I’m looking for a small and reliable buck converter that outputs 5V (doesn’t need to be adjustable) and can take up to 12S as input. It has to be able to output as least 200 mA.
Does anybody know about one? Or can anyone design one that could be manufactured with the JLCPCB (or similar) SMT service?
Thanks everyone for links. I’m looking for as small as possible. No need for high current rating. I currently have a few that look very similar to what @BluPenguin has linked. I was hoping for something flatter though. It must be doable.

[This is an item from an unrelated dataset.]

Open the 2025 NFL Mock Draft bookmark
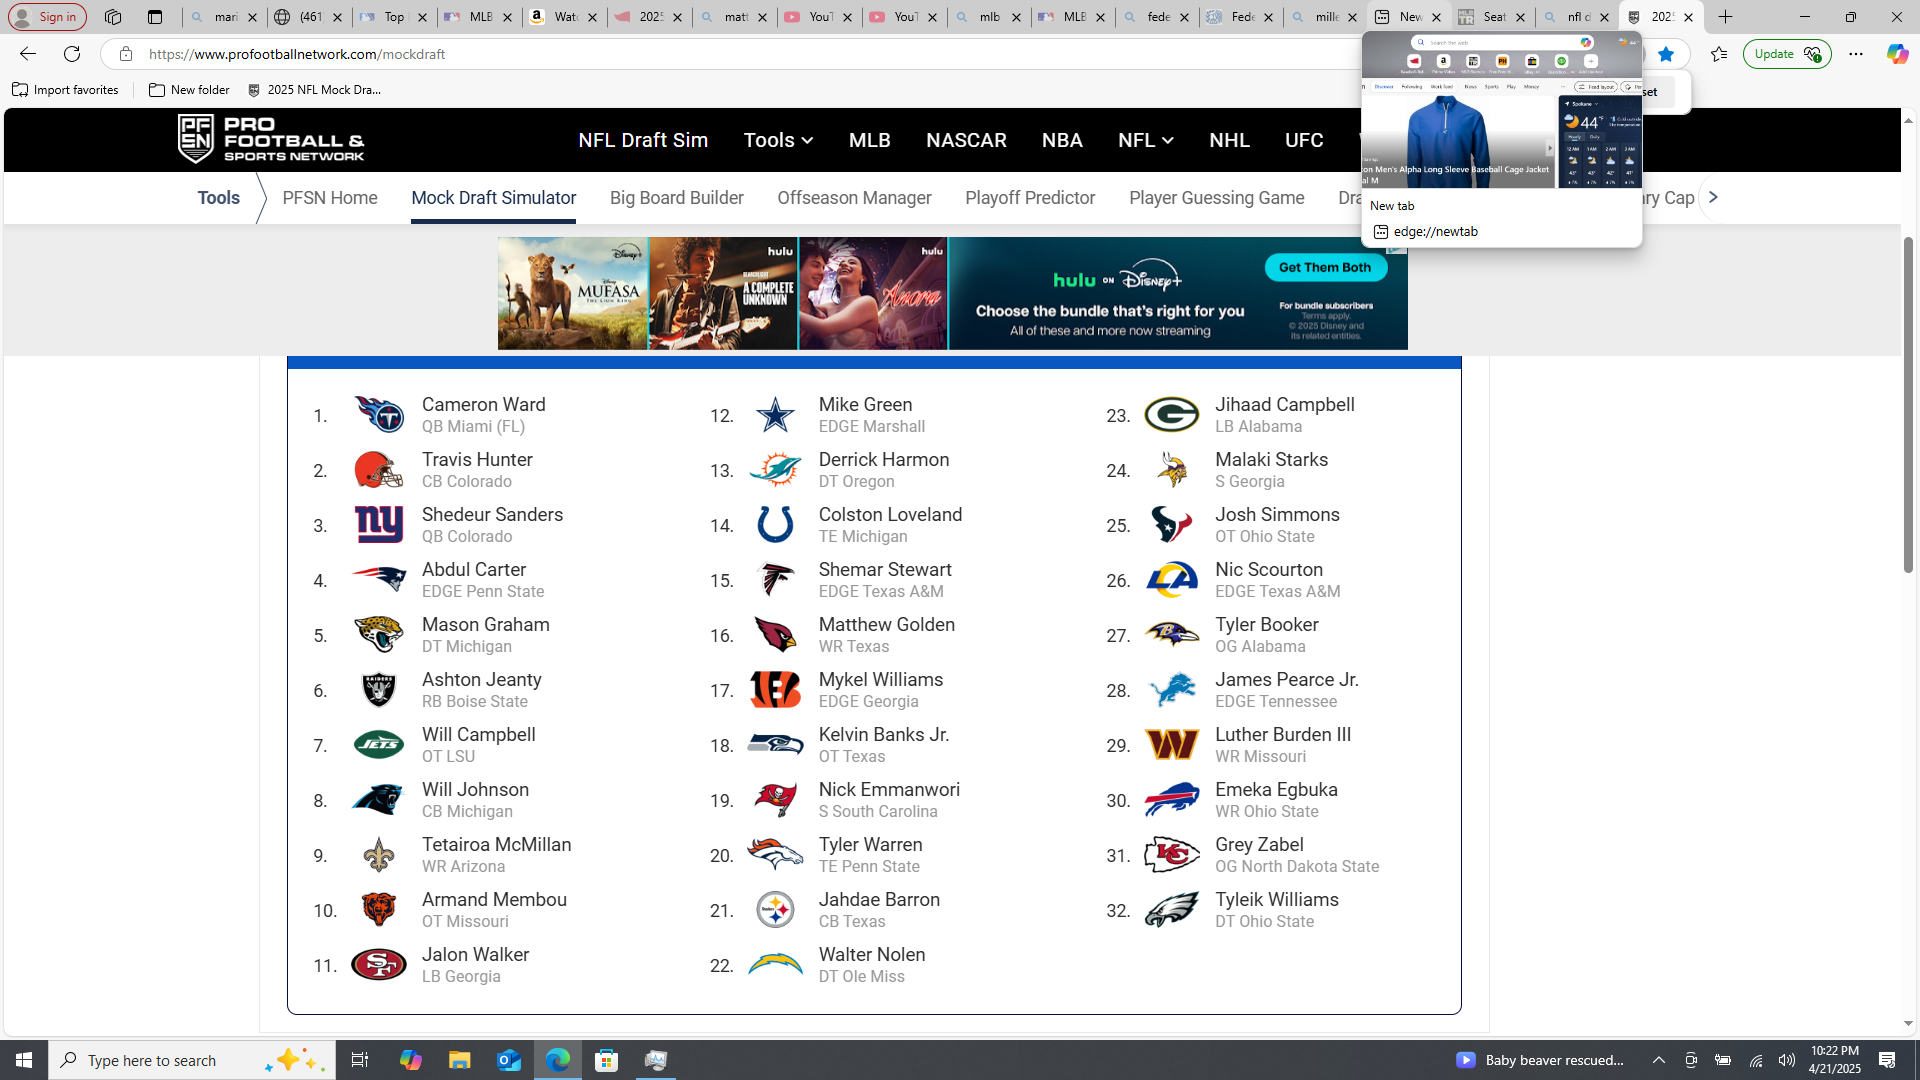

My FlexiBMS has a smaller footprint than that one buck converter and it does a whole lot more things than just output 5V.
Been looking into these as well since I was wanting to design a lighting system based on arduino and would need 5V and 12V power. Think the 5V would need to output 3-4A since I’ll be running a strip of WS2813 RGBs underneath as well as the arduino from it.
@janpom
Use a discrete power rated resistor for the “Resr” designator in the design on the front of the datasheet, unless you opt to use an electrolytic capacitor for your output capacitor.
Also, LCSC does not have the LM5166X, the fixed 5V output version, you’ll either have to get the part from somewhere else, or add in a resistor divider for the feedback circuit.
Exposed pads can be soldered using a standard soldering iron, the trick is to have the pad on the PCB exposed on both sides with a small hole in the center of the pad, you solder it from underneath. What I do is I tack on each of the pins first, then flip the pcb over and solder the ground pad.
EDIT: nevermind, just realized the package is no-leads cancer, I would recommend using the LM5163 instead.